On Thu, Feb 9, 2023 at 1:22 PM <benard_bsc@xxxxxxxxxxx> wrote:
> I believe I have found a bug in bcache where the btree grows out of
> control and makes operations like garbage collection take a very large
> amount of time affecting client IO. I can see periodic periods where
> bcache devices stop responding to client IO and the cache device starts
> doing a lage amount of reads. In order to test the above I triggered gc
> manually using 'echo 1 > trigger_gc' and observing the cache set. Once
> again a large amount of reads start happening on the cache device and
> all the bcache devices of that cache set stop responding. I believe
> this is becouse gc blocks all client IO while its happening (might be
> wrong).

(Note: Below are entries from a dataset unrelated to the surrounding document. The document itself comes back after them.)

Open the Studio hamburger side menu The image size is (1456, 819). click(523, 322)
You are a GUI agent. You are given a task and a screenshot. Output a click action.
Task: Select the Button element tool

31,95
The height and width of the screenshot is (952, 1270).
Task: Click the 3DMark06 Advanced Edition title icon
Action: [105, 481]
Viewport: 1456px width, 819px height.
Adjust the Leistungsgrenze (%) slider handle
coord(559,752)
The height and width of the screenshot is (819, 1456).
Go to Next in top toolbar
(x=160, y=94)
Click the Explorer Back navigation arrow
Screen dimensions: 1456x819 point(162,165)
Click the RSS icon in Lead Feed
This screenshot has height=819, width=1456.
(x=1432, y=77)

Checking the stats I can see that the
> 'btree_gc_average_duration_ms'  is almost 2 minutes
> (btree_gc_average_duration_ms) which seems excessively large to me.
> Furthermore doing something like checking bset_tree_stats will just
> hang and cause a similar performance impact.
> An interesting thing to note is that after garbage collection the
> number of btree nodes is lower but the btree cache actually grows in
> size.
> Example:
> /sys/fs/bcache/c_set# cat btree_cache_size
> 5.2G
> /sys/fs/bcache/c_set# cat internal/btree_nodes
> 28318
> /sys/fs/bcache/c_set# cat average_key_size
> 25.2k
> Just for reference I have a similar environment (which is busier and
> has more data stored) which doesnt experience this issue and the
> numbers for the above are:
> /sys/fs/bcache/c_set# cat btree_cache_size
> 840.5M
> /sys/fs/bcache/c_set# cat internal/btree_nodes
> 3827
> /sys/fs/bcache/c_set# cat average_key_size
> 88.3k
> Kernel version: 5.4.0-122-generic
> OS version: Ubuntu 18.04.6 LTS
Hi Bernard,
your linux distro and kernel version are quite old. There are good
chances that things got fixed in the meanwhile. Would it be possible
for you to try to reproduce your bug with a newer kernel?

> bcache-tools package: 1.0.8-2ubuntu0.18.04.1
> I am able to provide more info if needed
> Regards